#### Task goal
Each of the lines below must be written out exactly as shown.

START Records

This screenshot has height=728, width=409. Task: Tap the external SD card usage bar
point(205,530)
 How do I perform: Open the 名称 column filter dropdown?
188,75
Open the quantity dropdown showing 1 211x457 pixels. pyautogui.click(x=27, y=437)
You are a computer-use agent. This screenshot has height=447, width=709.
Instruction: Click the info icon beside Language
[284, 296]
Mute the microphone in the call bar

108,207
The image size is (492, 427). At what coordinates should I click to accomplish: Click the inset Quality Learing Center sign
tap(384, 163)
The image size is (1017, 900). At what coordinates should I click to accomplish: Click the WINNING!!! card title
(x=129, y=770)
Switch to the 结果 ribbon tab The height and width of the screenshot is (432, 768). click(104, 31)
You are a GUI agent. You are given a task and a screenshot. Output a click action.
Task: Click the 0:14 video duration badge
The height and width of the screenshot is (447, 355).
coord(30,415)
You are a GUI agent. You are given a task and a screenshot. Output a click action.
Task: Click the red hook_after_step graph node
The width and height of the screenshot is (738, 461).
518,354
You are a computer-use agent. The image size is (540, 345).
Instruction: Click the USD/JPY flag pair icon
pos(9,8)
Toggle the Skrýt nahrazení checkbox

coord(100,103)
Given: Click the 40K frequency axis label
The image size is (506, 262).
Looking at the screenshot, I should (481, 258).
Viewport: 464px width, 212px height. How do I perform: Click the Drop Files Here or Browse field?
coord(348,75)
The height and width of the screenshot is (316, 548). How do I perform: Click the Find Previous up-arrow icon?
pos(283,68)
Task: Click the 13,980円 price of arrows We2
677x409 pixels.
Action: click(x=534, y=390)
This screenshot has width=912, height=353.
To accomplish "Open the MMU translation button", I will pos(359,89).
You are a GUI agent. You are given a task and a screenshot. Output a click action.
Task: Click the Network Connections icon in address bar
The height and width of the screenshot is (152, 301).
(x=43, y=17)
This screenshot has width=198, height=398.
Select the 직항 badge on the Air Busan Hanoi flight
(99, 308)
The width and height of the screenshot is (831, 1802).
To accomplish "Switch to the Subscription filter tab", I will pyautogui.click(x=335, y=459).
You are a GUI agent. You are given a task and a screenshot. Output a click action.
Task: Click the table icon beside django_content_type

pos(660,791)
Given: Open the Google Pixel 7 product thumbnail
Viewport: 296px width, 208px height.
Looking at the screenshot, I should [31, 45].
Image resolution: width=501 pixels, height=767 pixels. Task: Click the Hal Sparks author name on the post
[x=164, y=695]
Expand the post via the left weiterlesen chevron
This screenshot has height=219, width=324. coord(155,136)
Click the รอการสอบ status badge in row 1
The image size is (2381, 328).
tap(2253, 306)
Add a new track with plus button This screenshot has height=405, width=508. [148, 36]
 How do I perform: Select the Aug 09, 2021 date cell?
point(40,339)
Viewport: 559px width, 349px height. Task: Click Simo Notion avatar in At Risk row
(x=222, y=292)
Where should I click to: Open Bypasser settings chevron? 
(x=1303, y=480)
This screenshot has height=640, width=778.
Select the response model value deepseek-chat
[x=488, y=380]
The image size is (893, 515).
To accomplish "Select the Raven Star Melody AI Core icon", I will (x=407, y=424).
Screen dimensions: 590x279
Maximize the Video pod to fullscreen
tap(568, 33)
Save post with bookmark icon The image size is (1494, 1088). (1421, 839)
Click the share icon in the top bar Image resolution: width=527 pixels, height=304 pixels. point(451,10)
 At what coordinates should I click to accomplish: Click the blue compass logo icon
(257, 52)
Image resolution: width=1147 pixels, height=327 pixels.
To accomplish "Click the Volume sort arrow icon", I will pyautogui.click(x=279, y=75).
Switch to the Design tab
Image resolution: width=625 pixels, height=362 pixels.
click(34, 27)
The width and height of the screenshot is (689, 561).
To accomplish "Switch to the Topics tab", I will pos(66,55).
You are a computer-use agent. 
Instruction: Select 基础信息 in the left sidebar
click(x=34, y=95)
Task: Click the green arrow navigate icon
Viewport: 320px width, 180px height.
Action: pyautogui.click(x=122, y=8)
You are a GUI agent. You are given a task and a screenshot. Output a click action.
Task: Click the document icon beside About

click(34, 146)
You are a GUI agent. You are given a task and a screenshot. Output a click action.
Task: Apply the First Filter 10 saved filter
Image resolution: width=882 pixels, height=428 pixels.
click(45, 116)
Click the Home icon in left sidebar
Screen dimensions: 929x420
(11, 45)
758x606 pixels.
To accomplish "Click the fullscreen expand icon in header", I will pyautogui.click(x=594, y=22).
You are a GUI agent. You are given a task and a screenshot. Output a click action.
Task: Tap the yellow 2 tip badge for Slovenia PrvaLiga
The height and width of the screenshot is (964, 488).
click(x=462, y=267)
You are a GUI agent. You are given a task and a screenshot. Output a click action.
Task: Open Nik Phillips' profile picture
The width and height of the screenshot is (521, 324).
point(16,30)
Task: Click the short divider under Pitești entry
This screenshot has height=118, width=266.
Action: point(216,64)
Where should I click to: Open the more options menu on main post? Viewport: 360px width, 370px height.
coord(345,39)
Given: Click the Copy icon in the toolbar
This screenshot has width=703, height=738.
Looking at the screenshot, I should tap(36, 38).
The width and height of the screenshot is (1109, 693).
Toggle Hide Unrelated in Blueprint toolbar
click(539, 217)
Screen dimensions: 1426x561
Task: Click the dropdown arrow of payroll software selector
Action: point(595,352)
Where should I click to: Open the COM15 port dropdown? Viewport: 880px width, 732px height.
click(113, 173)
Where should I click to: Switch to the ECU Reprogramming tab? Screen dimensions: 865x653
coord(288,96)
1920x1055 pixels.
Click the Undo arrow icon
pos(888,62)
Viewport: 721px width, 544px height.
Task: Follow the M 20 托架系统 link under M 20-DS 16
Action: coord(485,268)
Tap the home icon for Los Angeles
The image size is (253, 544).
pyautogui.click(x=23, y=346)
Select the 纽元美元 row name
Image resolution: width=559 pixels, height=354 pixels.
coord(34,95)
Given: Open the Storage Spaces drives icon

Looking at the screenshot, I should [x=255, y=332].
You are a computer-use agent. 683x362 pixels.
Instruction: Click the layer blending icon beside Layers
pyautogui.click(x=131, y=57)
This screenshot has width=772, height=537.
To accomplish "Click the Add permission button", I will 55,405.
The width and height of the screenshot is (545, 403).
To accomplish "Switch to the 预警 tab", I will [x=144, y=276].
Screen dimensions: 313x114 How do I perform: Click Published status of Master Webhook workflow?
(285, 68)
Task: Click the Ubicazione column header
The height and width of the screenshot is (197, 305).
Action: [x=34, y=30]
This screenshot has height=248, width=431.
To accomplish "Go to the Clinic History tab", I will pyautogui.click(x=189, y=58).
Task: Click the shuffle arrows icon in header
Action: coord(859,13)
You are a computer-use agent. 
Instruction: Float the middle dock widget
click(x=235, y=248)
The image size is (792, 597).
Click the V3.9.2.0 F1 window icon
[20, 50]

END Records

#### Result of this task
This screenshot has height=728, width=409. Task: Tap the external SD card usage bar
point(205,530)
 How do I perform: Open the 名称 column filter dropdown?
188,75
Open the quantity dropdown showing 1 211x457 pixels. pyautogui.click(x=27, y=437)
You are a computer-use agent. This screenshot has height=447, width=709.
Instruction: Click the info icon beside Language
[284, 296]
Mute the microphone in the call bar

108,207
The image size is (492, 427). At what coordinates should I click to accomplish: Click the inset Quality Learing Center sign
tap(384, 163)
The image size is (1017, 900). At what coordinates should I click to accomplish: Click the WINNING!!! card title
(x=129, y=770)
Switch to the 结果 ribbon tab The height and width of the screenshot is (432, 768). click(104, 31)
You are a GUI agent. You are given a task and a screenshot. Output a click action.
Task: Click the 0:14 video duration badge
The height and width of the screenshot is (447, 355).
coord(30,415)
You are a GUI agent. You are given a task and a screenshot. Output a click action.
Task: Click the red hook_after_step graph node
The width and height of the screenshot is (738, 461).
518,354
You are a computer-use agent. The image size is (540, 345).
Instruction: Click the USD/JPY flag pair icon
pos(9,8)
Toggle the Skrýt nahrazení checkbox

coord(100,103)
Given: Click the 40K frequency axis label
The image size is (506, 262).
Looking at the screenshot, I should (481, 258).
Viewport: 464px width, 212px height. How do I perform: Click the Drop Files Here or Browse field?
coord(348,75)
The height and width of the screenshot is (316, 548). How do I perform: Click the Find Previous up-arrow icon?
pos(283,68)
Task: Click the 13,980円 price of arrows We2
677x409 pixels.
Action: click(x=534, y=390)
This screenshot has width=912, height=353.
To accomplish "Open the MMU translation button", I will pos(359,89).
You are a GUI agent. You are given a task and a screenshot. Output a click action.
Task: Click the Network Connections icon in address bar
The height and width of the screenshot is (152, 301).
(x=43, y=17)
This screenshot has width=198, height=398.
Select the 직항 badge on the Air Busan Hanoi flight
(99, 308)
The width and height of the screenshot is (831, 1802).
To accomplish "Switch to the Subscription filter tab", I will pyautogui.click(x=335, y=459).
You are a GUI agent. You are given a task and a screenshot. Output a click action.
Task: Click the table icon beside django_content_type

pos(660,791)
Given: Open the Google Pixel 7 product thumbnail
Viewport: 296px width, 208px height.
Looking at the screenshot, I should [31, 45].
Image resolution: width=501 pixels, height=767 pixels. Task: Click the Hal Sparks author name on the post
[x=164, y=695]
Expand the post via the left weiterlesen chevron
This screenshot has height=219, width=324. coord(155,136)
Click the รอการสอบ status badge in row 1
The image size is (2381, 328).
tap(2253, 306)
Add a new track with plus button This screenshot has height=405, width=508. [148, 36]
 How do I perform: Select the Aug 09, 2021 date cell?
point(40,339)
Viewport: 559px width, 349px height. Task: Click Simo Notion avatar in At Risk row
(x=222, y=292)
Where should I click to: Open Bypasser settings chevron? 
(x=1303, y=480)
This screenshot has height=640, width=778.
Select the response model value deepseek-chat
[x=488, y=380]
The image size is (893, 515).
To accomplish "Select the Raven Star Melody AI Core icon", I will (x=407, y=424).
Screen dimensions: 590x279
Maximize the Video pod to fullscreen
tap(568, 33)
Save post with bookmark icon The image size is (1494, 1088). (1421, 839)
Click the share icon in the top bar Image resolution: width=527 pixels, height=304 pixels. point(451,10)
 At what coordinates should I click to accomplish: Click the blue compass logo icon
(257, 52)
Image resolution: width=1147 pixels, height=327 pixels.
To accomplish "Click the Volume sort arrow icon", I will pyautogui.click(x=279, y=75).
Switch to the Design tab
Image resolution: width=625 pixels, height=362 pixels.
click(34, 27)
The width and height of the screenshot is (689, 561).
To accomplish "Switch to the Topics tab", I will pos(66,55).
You are a computer-use agent. 
Instruction: Select 基础信息 in the left sidebar
click(x=34, y=95)
Task: Click the green arrow navigate icon
Viewport: 320px width, 180px height.
Action: pyautogui.click(x=122, y=8)
You are a GUI agent. You are given a task and a screenshot. Output a click action.
Task: Click the document icon beside About

click(34, 146)
You are a GUI agent. You are given a task and a screenshot. Output a click action.
Task: Apply the First Filter 10 saved filter
Image resolution: width=882 pixels, height=428 pixels.
click(45, 116)
Click the Home icon in left sidebar
Screen dimensions: 929x420
(11, 45)
758x606 pixels.
To accomplish "Click the fullscreen expand icon in header", I will pyautogui.click(x=594, y=22).
You are a GUI agent. You are given a task and a screenshot. Output a click action.
Task: Tap the yellow 2 tip badge for Slovenia PrvaLiga
The height and width of the screenshot is (964, 488).
click(x=462, y=267)
You are a GUI agent. You are given a task and a screenshot. Output a click action.
Task: Open Nik Phillips' profile picture
The width and height of the screenshot is (521, 324).
point(16,30)
Task: Click the short divider under Pitești entry
This screenshot has height=118, width=266.
Action: point(216,64)
Where should I click to: Open the more options menu on main post? Viewport: 360px width, 370px height.
coord(345,39)
Given: Click the Copy icon in the toolbar
This screenshot has width=703, height=738.
Looking at the screenshot, I should tap(36, 38).
The width and height of the screenshot is (1109, 693).
Toggle Hide Unrelated in Blueprint toolbar
click(539, 217)
Screen dimensions: 1426x561
Task: Click the dropdown arrow of payroll software selector
Action: point(595,352)
Where should I click to: Open the COM15 port dropdown? Viewport: 880px width, 732px height.
click(113, 173)
Where should I click to: Switch to the ECU Reprogramming tab? Screen dimensions: 865x653
coord(288,96)
1920x1055 pixels.
Click the Undo arrow icon
pos(888,62)
Viewport: 721px width, 544px height.
Task: Follow the M 20 托架系统 link under M 20-DS 16
Action: coord(485,268)
Tap the home icon for Los Angeles
The image size is (253, 544).
pyautogui.click(x=23, y=346)
Select the 纽元美元 row name
Image resolution: width=559 pixels, height=354 pixels.
coord(34,95)
Given: Open the Storage Spaces drives icon

Looking at the screenshot, I should [x=255, y=332].
You are a computer-use agent. 683x362 pixels.
Instruction: Click the layer blending icon beside Layers
pyautogui.click(x=131, y=57)
This screenshot has width=772, height=537.
To accomplish "Click the Add permission button", I will 55,405.
The width and height of the screenshot is (545, 403).
To accomplish "Switch to the 预警 tab", I will [x=144, y=276].
Screen dimensions: 313x114 How do I perform: Click Published status of Master Webhook workflow?
(285, 68)
Task: Click the Ubicazione column header
The height and width of the screenshot is (197, 305).
Action: [x=34, y=30]
This screenshot has height=248, width=431.
To accomplish "Go to the Clinic History tab", I will pyautogui.click(x=189, y=58).
Task: Click the shuffle arrows icon in header
Action: coord(859,13)
You are a computer-use agent. 
Instruction: Float the middle dock widget
click(x=235, y=248)
The image size is (792, 597).
Click the V3.9.2.0 F1 window icon
[20, 50]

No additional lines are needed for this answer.